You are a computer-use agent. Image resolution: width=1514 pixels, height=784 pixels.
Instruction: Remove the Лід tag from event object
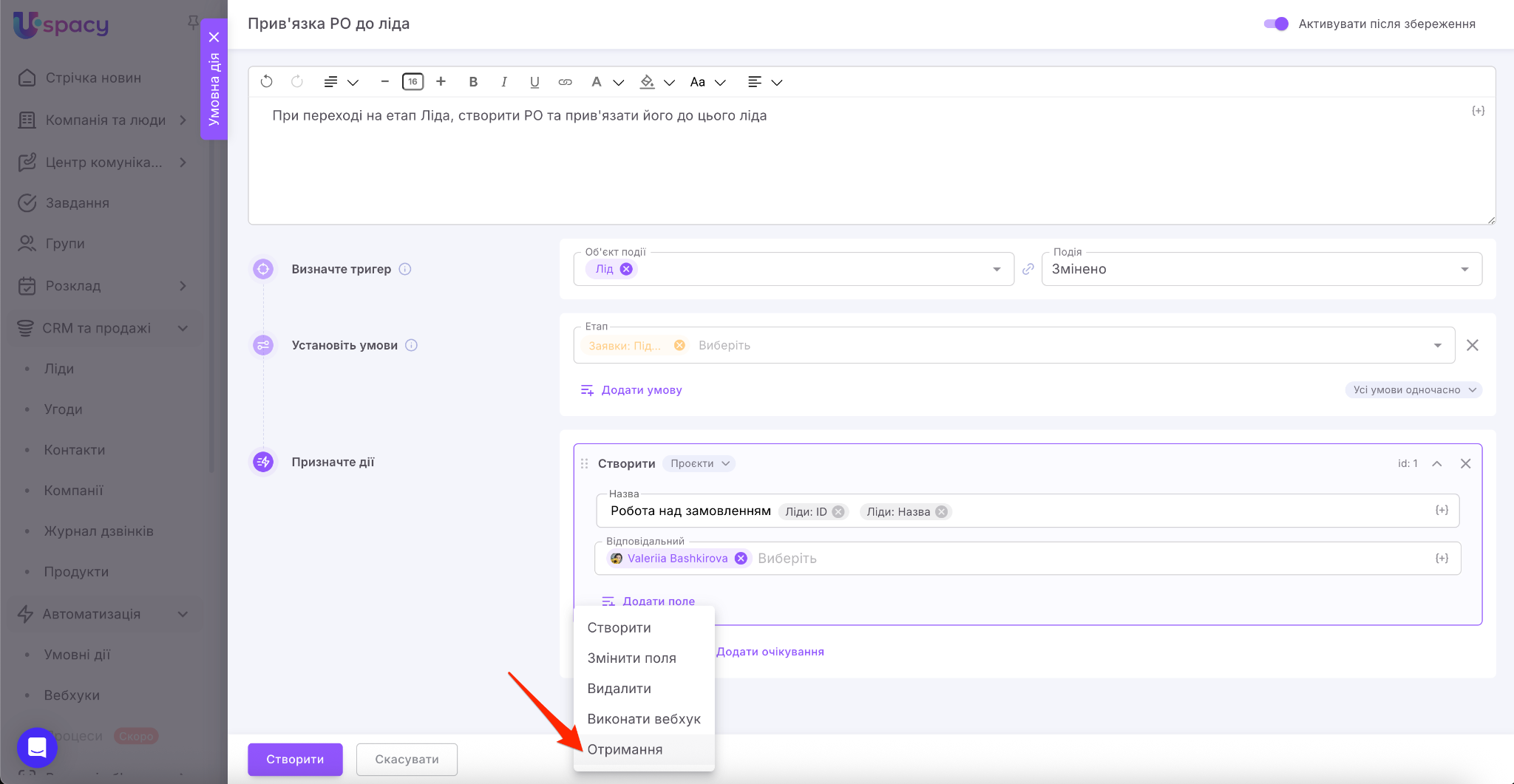(626, 269)
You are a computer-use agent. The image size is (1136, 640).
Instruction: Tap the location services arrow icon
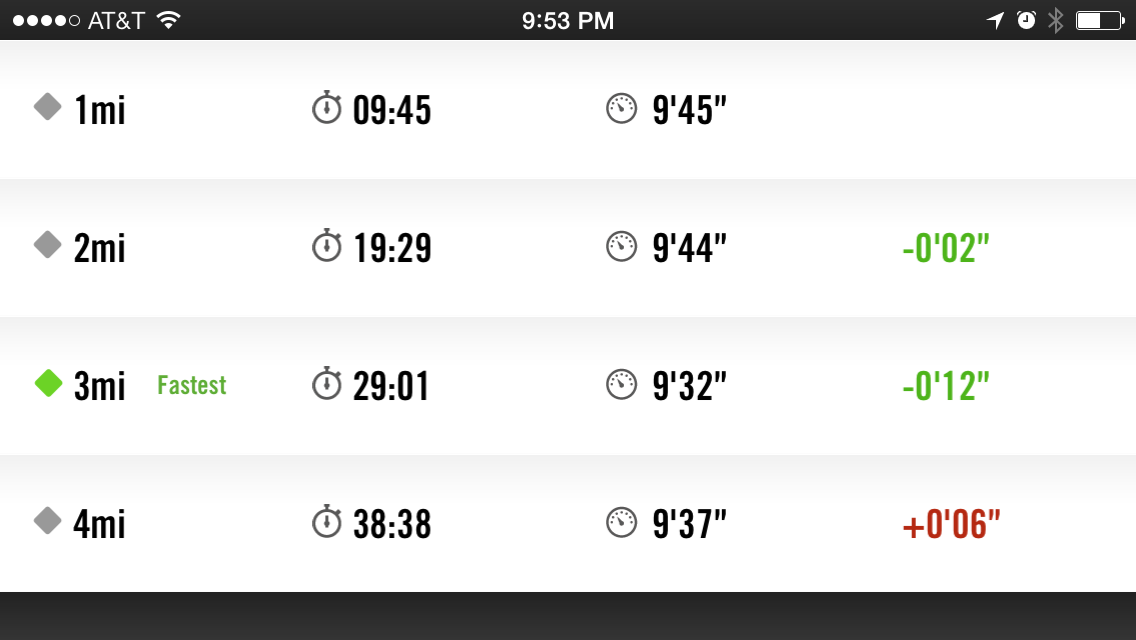point(995,20)
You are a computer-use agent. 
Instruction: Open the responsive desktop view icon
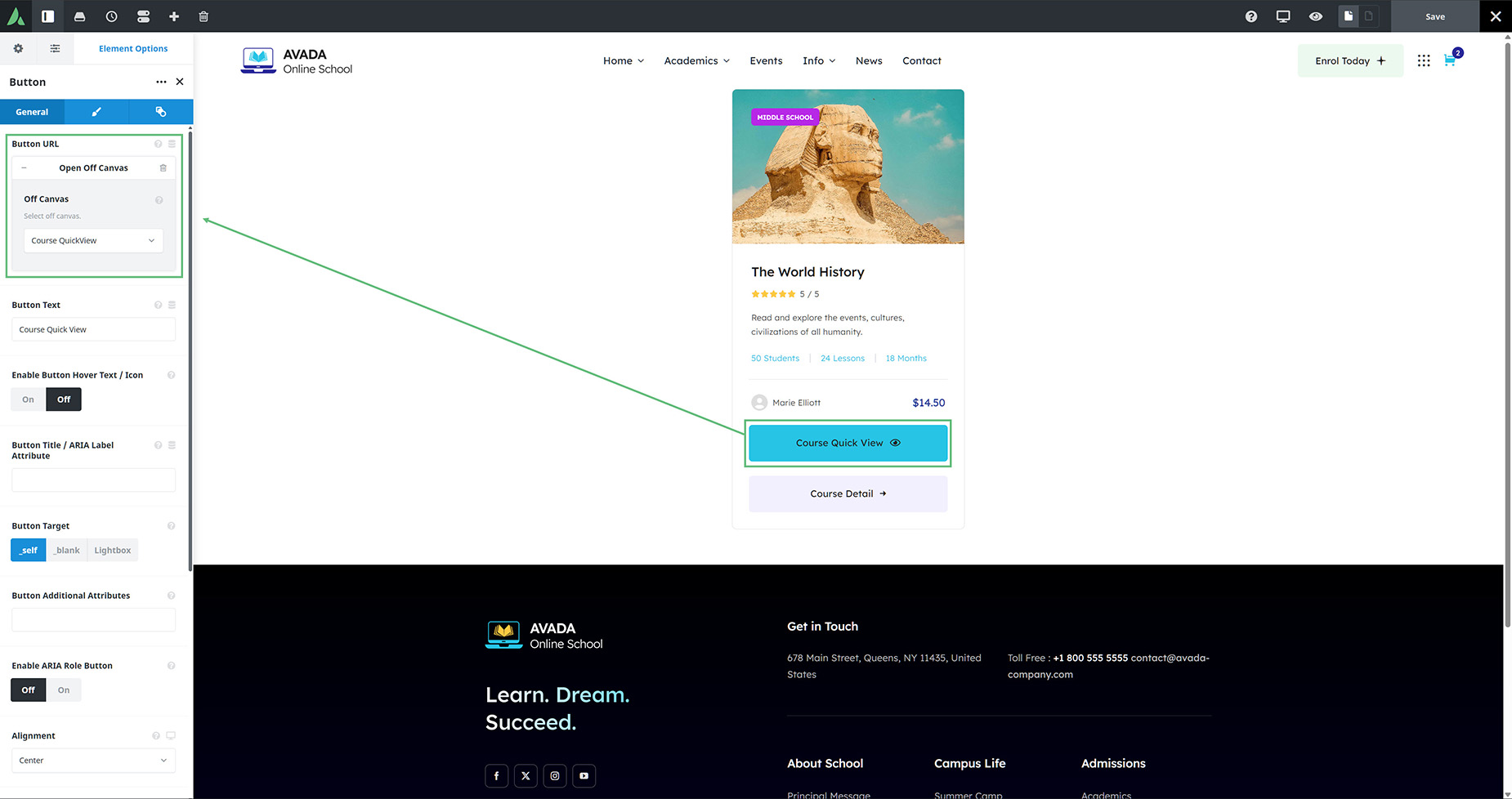(x=1283, y=16)
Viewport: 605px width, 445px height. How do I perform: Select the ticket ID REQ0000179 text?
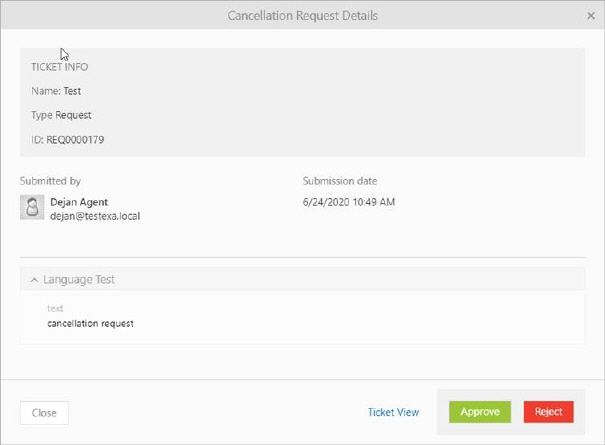pos(75,140)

★ ★ ★ ★

_BRIEF_: Copy verbatim the span that begins at the line containing "Instruction: Remove the" and ends at the last line of the material, inclusive of both; exclude pictures.

_SOLUTION TO THE PROBLEM_:
Instruction: Remove the Лід tag from event object
(626, 269)
You are a computer-use agent. The image size is (1136, 640).
Instruction: Tap the location services arrow icon
point(995,20)
You are a computer-use agent. 
Instruction: Open the responsive desktop view icon
(x=1283, y=16)
Viewport: 605px width, 445px height. How do I perform: Select the ticket ID REQ0000179 text?
pos(75,140)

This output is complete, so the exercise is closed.